Sr Financial Counselor- Revenue Cycle- New Orleans

Ochsner Clinic FoundationNew Orleans, LA
Onsite

About The Position

This job is responsible for assisting patients for all billing inquiries across the organization in a face to face arena. Responsibilities include, but are not limited to, reviewing all aspects of the patients bill, collection of liability for upcoming procedure(s), collecting residual and past due balances, reviewing alternate options for benefit coverage for both medical and pharmaceutical services, secure authorizations, setting up fee arrangements, and backfilling for coverage at other locations. Additionally, this job is responsible for handling more complicated, in-depth, and escalated inquiries/issues, providing estimates for services, coordinating special projects, processing adjustments, correcting payments posted, is expected to be the expert for departmental processes and procedures, and providing coaching/training to staff.
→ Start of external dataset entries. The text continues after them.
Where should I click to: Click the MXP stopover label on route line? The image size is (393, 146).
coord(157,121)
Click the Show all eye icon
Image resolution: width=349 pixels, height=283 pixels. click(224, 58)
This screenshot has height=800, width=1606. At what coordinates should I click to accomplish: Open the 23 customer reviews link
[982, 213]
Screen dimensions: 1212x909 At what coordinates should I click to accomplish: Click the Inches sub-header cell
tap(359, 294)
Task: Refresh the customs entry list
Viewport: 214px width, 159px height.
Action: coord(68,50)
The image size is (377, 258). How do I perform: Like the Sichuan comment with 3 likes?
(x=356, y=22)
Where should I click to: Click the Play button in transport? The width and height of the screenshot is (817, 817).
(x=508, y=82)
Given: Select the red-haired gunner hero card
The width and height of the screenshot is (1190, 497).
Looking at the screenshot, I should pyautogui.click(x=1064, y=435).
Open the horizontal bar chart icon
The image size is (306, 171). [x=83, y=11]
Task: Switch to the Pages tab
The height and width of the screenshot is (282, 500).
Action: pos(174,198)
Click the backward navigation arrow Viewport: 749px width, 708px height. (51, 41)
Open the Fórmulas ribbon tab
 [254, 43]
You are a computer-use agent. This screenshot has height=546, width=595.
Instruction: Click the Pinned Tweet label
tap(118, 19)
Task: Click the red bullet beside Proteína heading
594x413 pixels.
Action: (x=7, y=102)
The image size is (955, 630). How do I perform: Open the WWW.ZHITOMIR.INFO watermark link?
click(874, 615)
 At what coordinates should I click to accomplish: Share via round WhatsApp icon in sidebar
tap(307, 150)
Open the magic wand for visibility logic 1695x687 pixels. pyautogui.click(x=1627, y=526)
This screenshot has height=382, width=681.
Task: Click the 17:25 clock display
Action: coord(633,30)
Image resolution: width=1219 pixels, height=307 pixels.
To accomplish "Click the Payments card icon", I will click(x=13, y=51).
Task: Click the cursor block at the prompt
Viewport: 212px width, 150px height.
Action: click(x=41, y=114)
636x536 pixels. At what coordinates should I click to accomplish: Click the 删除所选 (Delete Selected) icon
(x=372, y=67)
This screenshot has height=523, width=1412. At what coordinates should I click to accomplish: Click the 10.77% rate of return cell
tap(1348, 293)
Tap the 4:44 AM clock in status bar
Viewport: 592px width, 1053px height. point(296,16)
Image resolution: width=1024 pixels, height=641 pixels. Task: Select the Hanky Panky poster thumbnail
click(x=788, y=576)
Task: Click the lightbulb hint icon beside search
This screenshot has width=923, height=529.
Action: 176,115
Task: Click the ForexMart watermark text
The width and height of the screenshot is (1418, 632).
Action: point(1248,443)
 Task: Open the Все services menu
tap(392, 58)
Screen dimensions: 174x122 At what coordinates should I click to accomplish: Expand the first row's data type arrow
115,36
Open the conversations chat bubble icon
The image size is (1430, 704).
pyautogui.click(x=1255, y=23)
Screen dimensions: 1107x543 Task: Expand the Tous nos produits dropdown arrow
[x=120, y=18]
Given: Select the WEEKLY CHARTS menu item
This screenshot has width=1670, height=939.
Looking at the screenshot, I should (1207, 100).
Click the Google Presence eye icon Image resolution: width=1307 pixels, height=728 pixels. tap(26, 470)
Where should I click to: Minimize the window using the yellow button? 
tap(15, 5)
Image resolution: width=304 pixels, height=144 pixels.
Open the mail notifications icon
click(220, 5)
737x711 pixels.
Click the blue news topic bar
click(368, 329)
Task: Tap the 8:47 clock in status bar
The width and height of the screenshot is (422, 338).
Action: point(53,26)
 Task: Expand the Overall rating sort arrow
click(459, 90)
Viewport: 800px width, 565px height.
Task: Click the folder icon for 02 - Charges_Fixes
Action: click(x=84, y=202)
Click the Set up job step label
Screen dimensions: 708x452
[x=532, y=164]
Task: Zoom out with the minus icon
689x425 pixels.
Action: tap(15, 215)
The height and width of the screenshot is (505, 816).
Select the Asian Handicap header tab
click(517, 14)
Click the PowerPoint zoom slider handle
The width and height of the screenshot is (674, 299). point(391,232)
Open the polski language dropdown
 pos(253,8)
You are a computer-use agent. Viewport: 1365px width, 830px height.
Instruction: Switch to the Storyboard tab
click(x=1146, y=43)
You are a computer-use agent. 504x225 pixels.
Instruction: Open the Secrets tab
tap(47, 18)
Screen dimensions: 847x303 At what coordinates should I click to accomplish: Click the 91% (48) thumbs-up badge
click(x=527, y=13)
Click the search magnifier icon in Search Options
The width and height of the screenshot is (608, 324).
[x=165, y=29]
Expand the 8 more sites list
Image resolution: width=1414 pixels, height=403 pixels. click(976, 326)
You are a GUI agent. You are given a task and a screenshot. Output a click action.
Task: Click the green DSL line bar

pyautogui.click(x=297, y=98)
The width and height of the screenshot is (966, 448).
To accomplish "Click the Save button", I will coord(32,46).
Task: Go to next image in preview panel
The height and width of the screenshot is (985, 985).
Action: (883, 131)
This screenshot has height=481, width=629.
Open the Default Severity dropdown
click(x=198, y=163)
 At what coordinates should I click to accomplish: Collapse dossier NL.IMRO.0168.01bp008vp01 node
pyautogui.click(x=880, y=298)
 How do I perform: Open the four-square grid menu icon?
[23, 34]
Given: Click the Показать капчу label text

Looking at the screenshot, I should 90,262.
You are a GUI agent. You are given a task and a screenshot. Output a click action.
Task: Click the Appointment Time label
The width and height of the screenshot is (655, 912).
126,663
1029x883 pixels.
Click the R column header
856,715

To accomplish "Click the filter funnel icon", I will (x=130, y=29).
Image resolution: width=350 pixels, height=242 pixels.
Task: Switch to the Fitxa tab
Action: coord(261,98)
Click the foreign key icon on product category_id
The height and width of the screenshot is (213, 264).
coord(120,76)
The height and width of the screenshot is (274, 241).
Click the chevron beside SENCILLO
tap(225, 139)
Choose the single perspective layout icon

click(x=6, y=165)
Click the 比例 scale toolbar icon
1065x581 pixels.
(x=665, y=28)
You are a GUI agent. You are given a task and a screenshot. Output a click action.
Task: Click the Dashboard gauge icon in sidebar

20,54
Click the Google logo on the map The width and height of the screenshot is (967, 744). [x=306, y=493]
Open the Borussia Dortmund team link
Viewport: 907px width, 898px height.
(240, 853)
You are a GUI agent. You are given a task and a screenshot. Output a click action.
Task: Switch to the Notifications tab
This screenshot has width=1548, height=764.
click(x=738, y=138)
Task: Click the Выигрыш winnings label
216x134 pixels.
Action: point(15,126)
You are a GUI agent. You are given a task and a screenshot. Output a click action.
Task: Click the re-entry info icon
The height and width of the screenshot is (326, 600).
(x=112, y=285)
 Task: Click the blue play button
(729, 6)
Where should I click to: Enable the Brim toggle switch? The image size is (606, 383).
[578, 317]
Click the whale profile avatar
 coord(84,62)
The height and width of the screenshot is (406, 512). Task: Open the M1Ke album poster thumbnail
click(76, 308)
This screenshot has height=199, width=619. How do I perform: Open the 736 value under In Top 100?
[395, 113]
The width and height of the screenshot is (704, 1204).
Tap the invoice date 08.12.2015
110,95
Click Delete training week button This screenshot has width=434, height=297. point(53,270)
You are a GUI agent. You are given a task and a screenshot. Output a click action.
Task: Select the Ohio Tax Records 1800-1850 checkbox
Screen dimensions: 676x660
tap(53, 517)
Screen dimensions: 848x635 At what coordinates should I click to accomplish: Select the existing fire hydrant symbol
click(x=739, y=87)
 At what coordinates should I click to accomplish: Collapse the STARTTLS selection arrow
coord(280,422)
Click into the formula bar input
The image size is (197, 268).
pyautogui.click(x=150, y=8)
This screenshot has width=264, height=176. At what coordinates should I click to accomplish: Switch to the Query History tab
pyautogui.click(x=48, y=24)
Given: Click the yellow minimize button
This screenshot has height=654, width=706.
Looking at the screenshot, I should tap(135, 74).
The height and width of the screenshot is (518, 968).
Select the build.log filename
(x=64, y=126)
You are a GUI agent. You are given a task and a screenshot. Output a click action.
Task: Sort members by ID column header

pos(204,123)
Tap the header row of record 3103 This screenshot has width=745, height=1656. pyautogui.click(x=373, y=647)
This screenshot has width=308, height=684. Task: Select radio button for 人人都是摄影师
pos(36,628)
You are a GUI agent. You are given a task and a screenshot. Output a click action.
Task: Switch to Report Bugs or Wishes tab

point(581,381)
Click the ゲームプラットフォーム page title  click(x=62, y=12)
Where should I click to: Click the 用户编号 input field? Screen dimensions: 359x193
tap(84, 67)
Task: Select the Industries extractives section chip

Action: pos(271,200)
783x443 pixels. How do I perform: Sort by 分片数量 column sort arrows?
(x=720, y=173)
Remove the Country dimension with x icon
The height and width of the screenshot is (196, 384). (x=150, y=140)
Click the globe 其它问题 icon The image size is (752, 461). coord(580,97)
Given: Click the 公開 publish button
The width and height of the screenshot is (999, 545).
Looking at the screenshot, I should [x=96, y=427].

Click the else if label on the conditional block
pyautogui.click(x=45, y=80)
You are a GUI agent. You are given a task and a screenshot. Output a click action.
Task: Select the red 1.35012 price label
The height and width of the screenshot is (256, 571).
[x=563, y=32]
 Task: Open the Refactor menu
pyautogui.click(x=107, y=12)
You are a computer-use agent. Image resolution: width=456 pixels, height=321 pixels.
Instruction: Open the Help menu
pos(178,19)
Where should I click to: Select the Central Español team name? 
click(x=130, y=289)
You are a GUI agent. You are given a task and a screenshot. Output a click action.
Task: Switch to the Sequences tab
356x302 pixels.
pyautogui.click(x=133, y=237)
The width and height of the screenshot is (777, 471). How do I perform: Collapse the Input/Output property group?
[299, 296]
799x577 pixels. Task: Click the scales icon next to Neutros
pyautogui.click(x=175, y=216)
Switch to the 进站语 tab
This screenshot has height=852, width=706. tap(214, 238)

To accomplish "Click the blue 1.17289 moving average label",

This job ensures the best patient experience is received through timely and accurate assistance.

Requirements

  • High School diploma or equivalent
  • 2 years of customer service, healthcare, or office experience
  • Proficient in Word, Excel and Power point
  • Must have computer skills and dexterity required for data entry and retrieval of patient information.
  • Effective verbal and written communication skills and the ability to present information clearly and professionally to varying levels of individuals throughout the patient care process.
  • Must be proficient with Windows-style applications, various software packages specific to role and keyboard.
  • Strong interpersonal skills.
  • Ability to multi-task.
  • Ability to perform effectively in a fast paced ever changing environment.
  • Ability to remain calm and professional in high pressure/stressful situations regarding patient financial and medical conversations.
  • Ability to organize and prioritize to ensure deadlines are met.
  • Ability to work with minimal supervision and makes independent decisions.
  • Ability to provide coaching and constructive feedback.
  • Demonstrated problem solving skills, attention to detail and robust follow up.
  • Ability to work independently and as part of a team.
  • Reliable transportation as may be required to travel to other facilities to fill in as needed.

Nice To Haves

  • Bachelors’ degree
  • 1 year in a healthcare business office
  • Collections/Customer Service Experience
  • Bilingual Knowledge

Responsibilities

  • Assisting patients with all billing inquiries face-to-face.
  • Reviewing all aspects of patient bills.
  • Collecting liability for upcoming procedures.
  • Collecting residual and past due balances.
  • Reviewing alternate options for medical and pharmaceutical benefit coverage.
  • Securing authorizations.
  • Setting up fee arrangements.
  • Backfilling for coverage at other locations.
  • Handling complicated, in-depth, and escalated inquiries/issues.
  • Providing estimates for services.
  • Coordinating special projects.
  • Processing adjustments.
  • Correcting payments posted.
  • Acting as the expert for departmental processes and procedures.
  • Providing coaching and training to staff.
  • Ensuring the best patient experience through timely and accurate assistance.
  • Promptly and courteously assisting and providing accurate information to patients regarding their accounts or services face to face, e-mail, fax, regular mail correspondence, phone call.
  • Serving as a liaison between the patient, providers, external departments or other responsible person(s) to ensure that charges are applied appropriately, transactions are recorded and appropriately maintained, and account balances and discrepancies are resolved within the prescribed period.
  • Planning, organizing, and prioritizing work to discuss with patients the importance of their financial responsibility.
  • Educating patients on various available assistance options, as well as explaining the financial impact of various alternatives.
  • Ensuring appropriate authorizations are obtained timely and accurate estimates for upcoming procedures are provided.
  • Providing Best in Class service to every patient inquiry received to ensure and maintain high levels of patient satisfaction.
  • Representing the organization by providing appropriate/applicable levels of competency and professionalism to ensure all patient issues are resolved timely, accurately and efficiently.
  • Working with clinical staff in relation to patient’s benefits, pricing structure, authorizations, denial review, appeals on denials, and submission of physician adjustment requests.
  • Assisting supervisors with escalated patient inquiries and daily operations of the department.
  • Providing routine support with new hire and on-going staff training/coaching.
  • Completing more complex research of a patient’s account before submitting/processing adjustments requested.
  • Remaining knowledgeable on current federal, state and local laws, accreditation standards or regulatory agency requirements that apply to the assigned area of responsibility and ensuring compliance with all such laws, regulations and standards.